The use of osteoblastic precursors for skeletal regeneration therapy still depends on the clarification of a number of fundamental events in bone cell biology. There is now convincing evidence that osteoblasts are derived from pluripotent mesenchymal stem cells (MSCs) present in the bone marrow and other connective tissue compartments that also give to chondroblasts, adipocytes and myoblasts.
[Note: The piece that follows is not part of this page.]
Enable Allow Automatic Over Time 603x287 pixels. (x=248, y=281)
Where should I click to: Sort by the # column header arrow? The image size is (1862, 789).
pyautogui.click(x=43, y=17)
Bone morphogenetic proteins (BMPs) induce commitment of MSCs to the osteoblast lineage but the mechanisms involved are poorly understood. -OBJECTIVES: Based on current paradigms suggesting that stem cells originate differentiated cells via asymmetric mitoses the aims of this study were to investigate in culture 1) whether osteoblast-induced differentiation of MSCs is accompanied by cell division and 2) whether cell division is an absolute requirement for commitment. -METHODS: Quiescent C3H10T1/2 fibroblasts (an MSC cell line) were stimulated with BMP-2 in the presence or absence of the cell division-inhibitor aphidicolin and levels of osteoblast differentiation and cell division determined by cytochemical/imunocytochemical staining for alkaline phosphatase (ALP) and bromodeoxyuridine respectively. -RESULTS: BMP-2 stimulated both cell division and osteblastic commitment, but this was rarely observed within the same cell. The rate of osteoblastic commitment in cells incubated with aphidicolin were similar to controls. -CONCLUSIONS: The results of this study suggest that BMP-2-induced MSC osteoblastic commitment is not always accompanied by cell division and that cell division is not an absolute requirement for commitment.